Triunfo Arciniegas
DÍAS DE HOTEL
No duermo bien a pesar de las numerosas estrellas del hotel. Será la ansiedad o la ausencia de los gatos, pero no me siento bien en esta cama para tres o cuatro personas. Todos los días cambian las sábanas, pasan la aspiradora, lavan la cafetera y traen más café, té y aromáticas, revisan la temperatura y traen más agua, pero van nueve noches y todavía no me acomodo.
La gente no saluda en el ascensor y algunos no contestan el saludo. ¿Cómo hacen para no ver al otro en un espacio tan estrecho? El otro día saludé a un par de treintañeras elegantes y tuve que hablar en voz alta para que al menos una contestara. A otro par, con más años, en piyama y con greñas, les señalé que me dejaron con el saludo en la boca.

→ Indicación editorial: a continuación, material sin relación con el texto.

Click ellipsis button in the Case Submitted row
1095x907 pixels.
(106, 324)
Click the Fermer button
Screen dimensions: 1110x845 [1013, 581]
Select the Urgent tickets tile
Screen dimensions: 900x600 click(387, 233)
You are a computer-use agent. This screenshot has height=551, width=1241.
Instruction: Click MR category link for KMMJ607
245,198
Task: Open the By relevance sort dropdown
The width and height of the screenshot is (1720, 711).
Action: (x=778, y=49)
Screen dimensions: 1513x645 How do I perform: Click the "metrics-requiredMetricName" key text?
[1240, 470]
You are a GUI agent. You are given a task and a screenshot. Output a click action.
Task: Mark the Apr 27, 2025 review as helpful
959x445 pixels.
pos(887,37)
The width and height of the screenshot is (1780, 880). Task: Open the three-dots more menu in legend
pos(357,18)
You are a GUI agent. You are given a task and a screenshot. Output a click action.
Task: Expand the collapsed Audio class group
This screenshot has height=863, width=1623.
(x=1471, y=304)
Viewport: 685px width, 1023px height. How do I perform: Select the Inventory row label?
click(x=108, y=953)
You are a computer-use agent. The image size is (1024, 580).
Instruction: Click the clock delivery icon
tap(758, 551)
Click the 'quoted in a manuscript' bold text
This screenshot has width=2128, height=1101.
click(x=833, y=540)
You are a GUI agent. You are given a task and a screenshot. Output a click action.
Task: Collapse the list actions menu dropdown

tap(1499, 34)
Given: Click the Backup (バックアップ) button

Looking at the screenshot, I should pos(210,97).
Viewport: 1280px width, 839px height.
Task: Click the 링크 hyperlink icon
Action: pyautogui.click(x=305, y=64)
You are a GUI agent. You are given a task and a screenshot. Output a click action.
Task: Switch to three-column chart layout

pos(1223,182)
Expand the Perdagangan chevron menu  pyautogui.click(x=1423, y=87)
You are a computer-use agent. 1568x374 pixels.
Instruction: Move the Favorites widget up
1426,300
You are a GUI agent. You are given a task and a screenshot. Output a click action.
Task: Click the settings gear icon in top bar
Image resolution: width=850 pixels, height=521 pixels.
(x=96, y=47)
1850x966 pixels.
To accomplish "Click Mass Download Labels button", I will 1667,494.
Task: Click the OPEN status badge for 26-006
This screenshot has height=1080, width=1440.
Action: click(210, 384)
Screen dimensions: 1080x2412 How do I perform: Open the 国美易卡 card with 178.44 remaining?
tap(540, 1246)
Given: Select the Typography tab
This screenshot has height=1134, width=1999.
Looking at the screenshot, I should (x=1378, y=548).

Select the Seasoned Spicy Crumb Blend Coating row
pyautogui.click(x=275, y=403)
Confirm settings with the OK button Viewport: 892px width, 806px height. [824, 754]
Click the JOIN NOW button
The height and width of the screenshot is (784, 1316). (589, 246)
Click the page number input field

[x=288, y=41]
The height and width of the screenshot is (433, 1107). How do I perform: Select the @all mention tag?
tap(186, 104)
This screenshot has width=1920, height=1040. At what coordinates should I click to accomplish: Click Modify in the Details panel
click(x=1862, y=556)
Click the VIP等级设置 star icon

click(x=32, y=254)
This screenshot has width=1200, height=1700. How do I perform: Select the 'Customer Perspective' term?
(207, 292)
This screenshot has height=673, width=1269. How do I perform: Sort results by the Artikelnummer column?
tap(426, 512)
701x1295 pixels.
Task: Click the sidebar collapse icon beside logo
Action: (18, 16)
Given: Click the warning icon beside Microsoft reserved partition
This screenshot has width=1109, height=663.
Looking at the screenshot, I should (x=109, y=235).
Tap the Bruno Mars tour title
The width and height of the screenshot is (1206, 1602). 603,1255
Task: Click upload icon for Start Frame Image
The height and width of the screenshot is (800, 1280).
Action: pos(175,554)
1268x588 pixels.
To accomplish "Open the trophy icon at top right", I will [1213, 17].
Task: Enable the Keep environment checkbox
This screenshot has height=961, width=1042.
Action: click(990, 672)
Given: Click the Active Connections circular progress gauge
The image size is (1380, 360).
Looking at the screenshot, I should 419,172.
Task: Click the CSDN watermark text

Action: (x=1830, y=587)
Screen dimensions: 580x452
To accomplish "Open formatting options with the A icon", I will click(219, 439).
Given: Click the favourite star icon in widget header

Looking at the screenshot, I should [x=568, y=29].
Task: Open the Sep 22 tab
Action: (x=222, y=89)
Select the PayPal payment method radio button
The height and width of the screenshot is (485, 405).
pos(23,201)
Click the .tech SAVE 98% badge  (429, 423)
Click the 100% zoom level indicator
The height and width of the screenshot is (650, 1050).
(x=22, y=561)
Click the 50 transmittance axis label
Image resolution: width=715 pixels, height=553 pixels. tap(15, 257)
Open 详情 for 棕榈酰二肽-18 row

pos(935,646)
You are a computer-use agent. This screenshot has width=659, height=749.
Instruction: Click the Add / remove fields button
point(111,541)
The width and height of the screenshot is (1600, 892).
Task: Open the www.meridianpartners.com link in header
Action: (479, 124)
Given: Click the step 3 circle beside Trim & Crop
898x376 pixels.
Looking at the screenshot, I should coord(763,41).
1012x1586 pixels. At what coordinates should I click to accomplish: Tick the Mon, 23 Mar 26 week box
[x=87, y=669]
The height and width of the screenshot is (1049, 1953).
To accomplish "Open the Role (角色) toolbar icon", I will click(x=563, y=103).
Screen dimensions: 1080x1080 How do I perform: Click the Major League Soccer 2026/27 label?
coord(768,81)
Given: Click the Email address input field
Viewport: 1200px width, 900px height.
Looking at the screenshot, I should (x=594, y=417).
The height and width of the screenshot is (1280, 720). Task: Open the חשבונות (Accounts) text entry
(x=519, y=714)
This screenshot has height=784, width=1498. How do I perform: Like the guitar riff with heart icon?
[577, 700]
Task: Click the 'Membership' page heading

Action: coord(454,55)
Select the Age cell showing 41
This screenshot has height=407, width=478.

Al gringo viejo no lo saludé ni el comedor ni el ascensor. El, por su parte, me ignoró. Subía con una mujerota de unos veinte años años, una morena con unas tetas esplendorosas y un culo de padre y señor mío. Creo que no era la misma con quien desayunó el día anterior. No creo que ninguna de las dos sea su nieta o que el hombre haya venido a Colombia para pasar un rato con la familia. Si la dormida en este hotel cuesta más de un millón trescientos mil pesos y una comida casi doscientos mil, no me imagino cuánto pagará el gringo viejo por un polvo.
Se ven pilotos y azafatas desayunando muy temprano. Vi a José Luis Rodríguez El Puma dos mañanas seguidas, solo y muy serio, flaco y viejo. Creo que vi una reina de belleza de hace algunos años. Vi una negra imponente, con una esplendorosa túnica de rojos y dorados, como una reina africana. Me crucé unas cuantas veces con Satoshi Kitamura y su esposa hasta que al fin me decidí a saludar y darle un libro. Vi desayunando a un ricachón con lentes oscuros, muy barrigón, con pantaloneta y chaclas. Deprimente espectáculo que el hotel permite. Una sola de sus gruesas pantorrilla serviría para alimentar un zoológico un par de días. En un viaje anterior le dije a un tipo con una pinta semejante que respetara porque estaba haciendo un horrible espectáculo. Se lo dije en inglés pero fingió que no entendía y al día siguiente volvió al restaurante con la misma pinta.
Ya no se da tanto. En otros años vi extranjeros vestidos como para atravesar África. ¿Sentirán que somos una civilización primitiva, precaria, salvaje, escasamente desarrollada? No se equivocan. Pero ellos, con esas pintas, parecen caricaturas.
Me doy una o dos horas para desayunar, y por lo común disfruto de tres platos. Escribo en el celular, leo alguna noticia o reviso un libro. Siempre hay trabajo. Me doy tiempo para disfrutar otro manjar. A las diez de la mañana arrojan a la basura lo que queda. Acá se sabe por qué uno vino a este mundo a ser flaco o feliz.
Trato de revisar las entradas y salidas del hotel. Porque me hacen sentir como si todavía fuese el antiguo alumno de la Universidad Javeriana al que le pedían documentos. Un campesino como yo, entre niños bonitos y ricos, elegantes y felices, seguramente les parecía un delincuente. Acá no llegan a tanto. Todos, absolutamente todos, dicen la misma frase de manual e imagino que por micrófono oculto le pasan el dato al siguiente vigiilante: “¿En qué puedo servirle?” “En nada”, contesto con rabia.